=== Given records ===
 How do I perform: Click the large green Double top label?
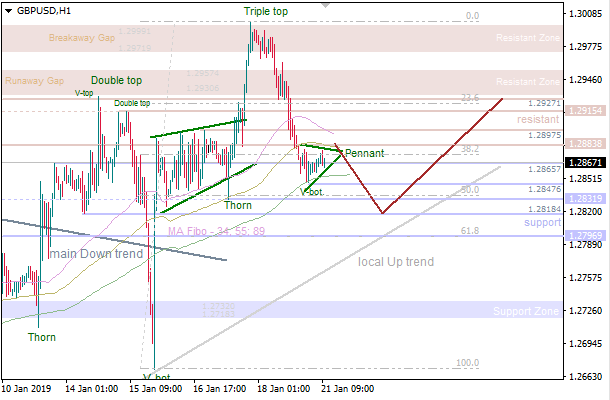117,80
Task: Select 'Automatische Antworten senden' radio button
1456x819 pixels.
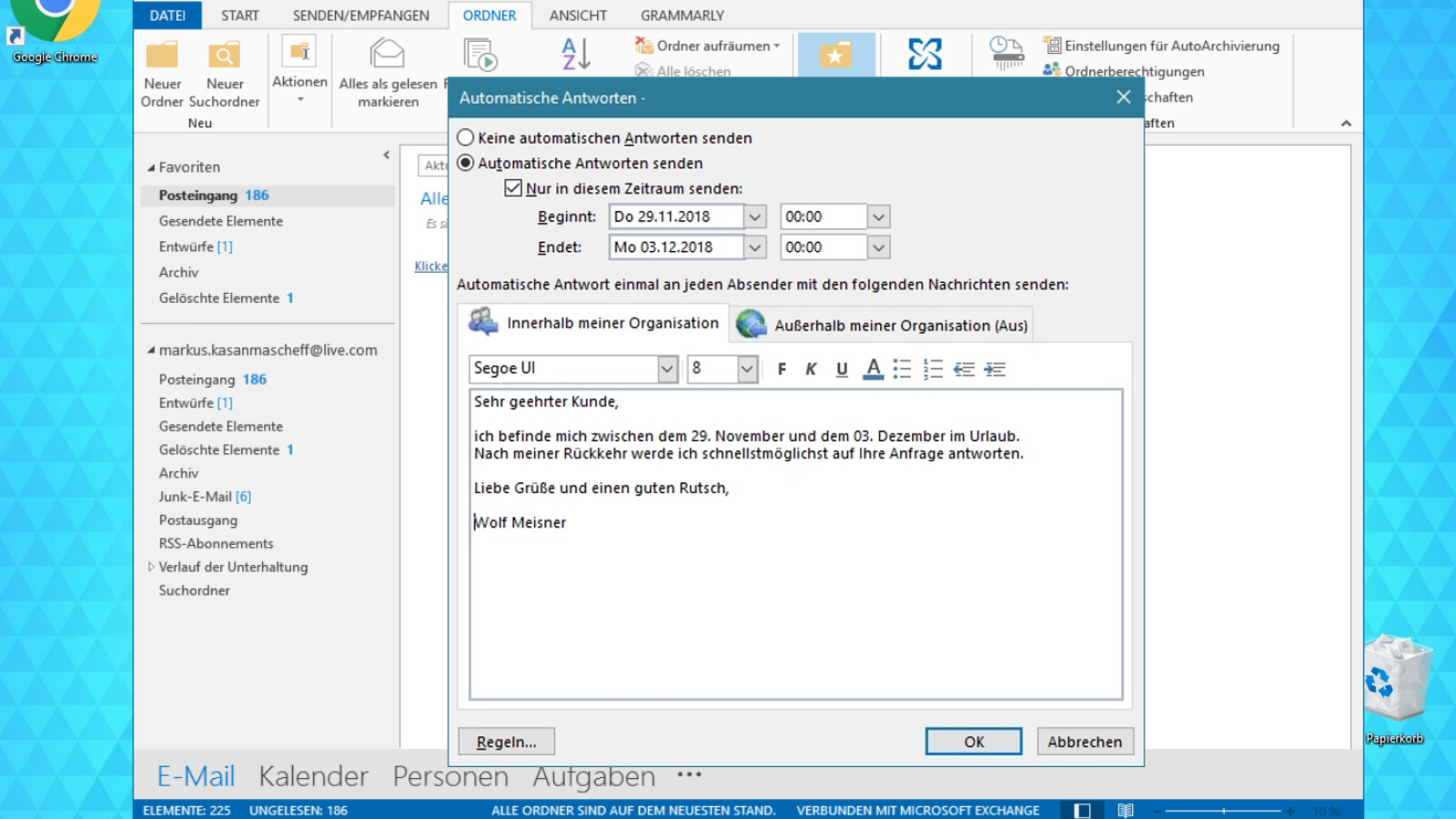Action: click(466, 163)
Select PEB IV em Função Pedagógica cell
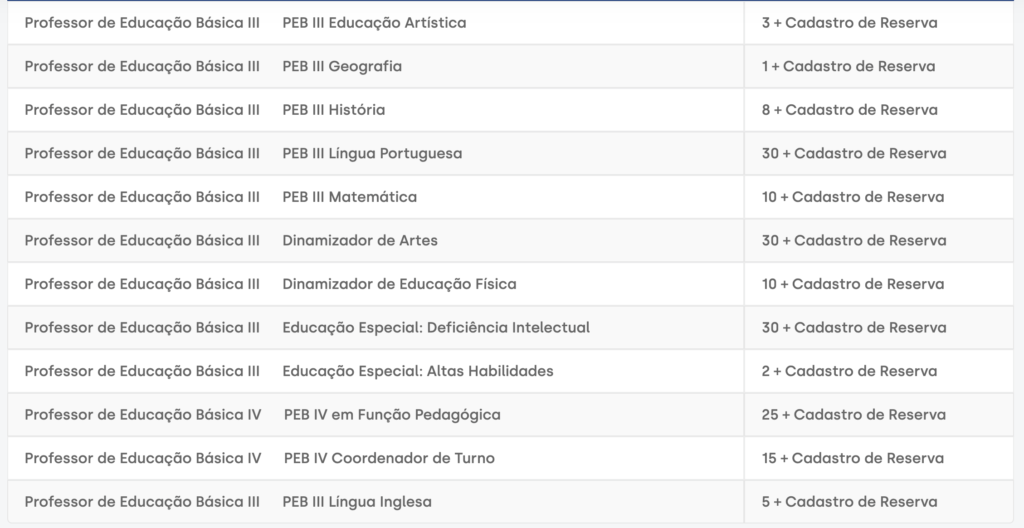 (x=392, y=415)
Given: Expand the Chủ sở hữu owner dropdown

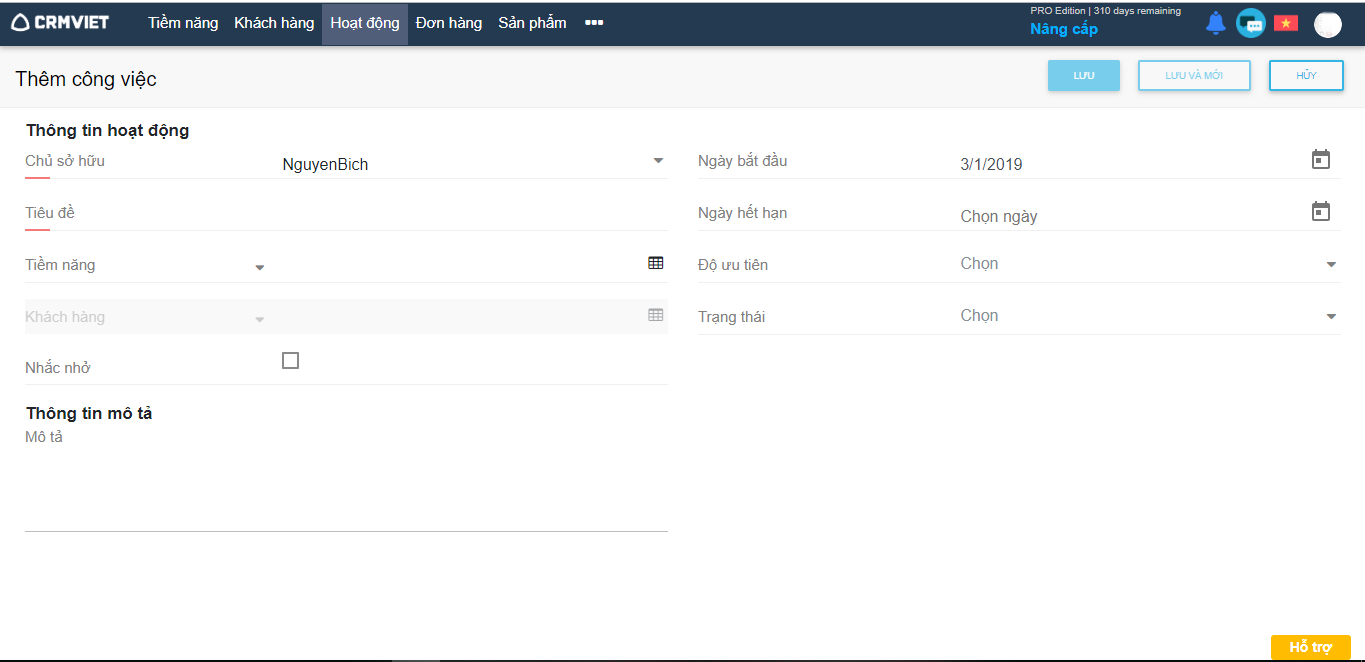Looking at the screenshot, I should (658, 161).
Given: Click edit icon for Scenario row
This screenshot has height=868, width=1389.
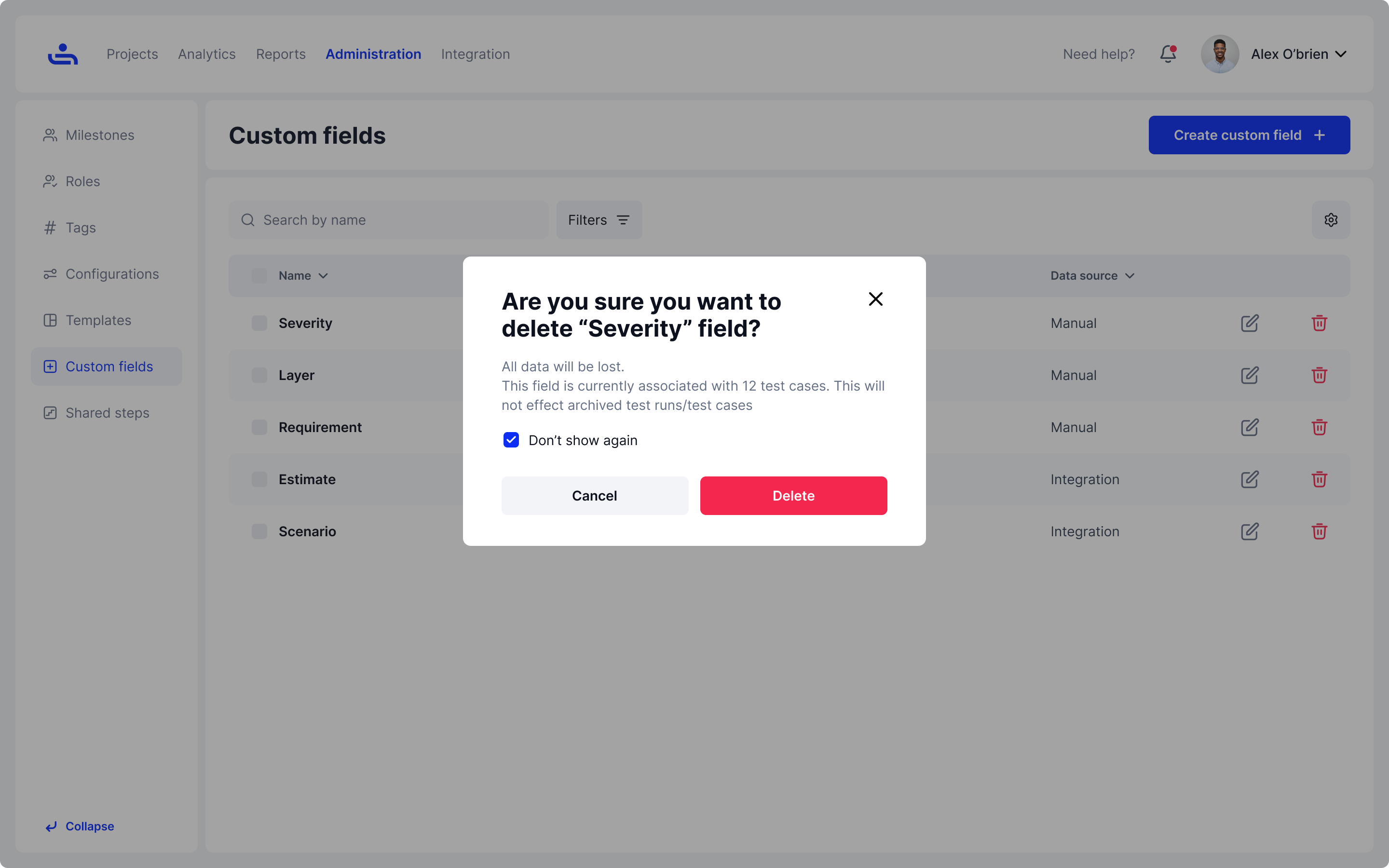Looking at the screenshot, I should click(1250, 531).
===
Prompt: Beginning at the line that contains "1456x819 pixels.", give the remaining lines of the records again exactly, through the last one. Leave out pictures.

Expected output:
1456x819 pixels.
Action: click(466, 163)
Select PEB IV em Função Pedagógica cell
 (x=392, y=415)
Given: Expand the Chủ sở hữu owner dropdown

Looking at the screenshot, I should (658, 161).
Given: Click edit icon for Scenario row
This screenshot has height=868, width=1389.
Looking at the screenshot, I should click(1250, 531).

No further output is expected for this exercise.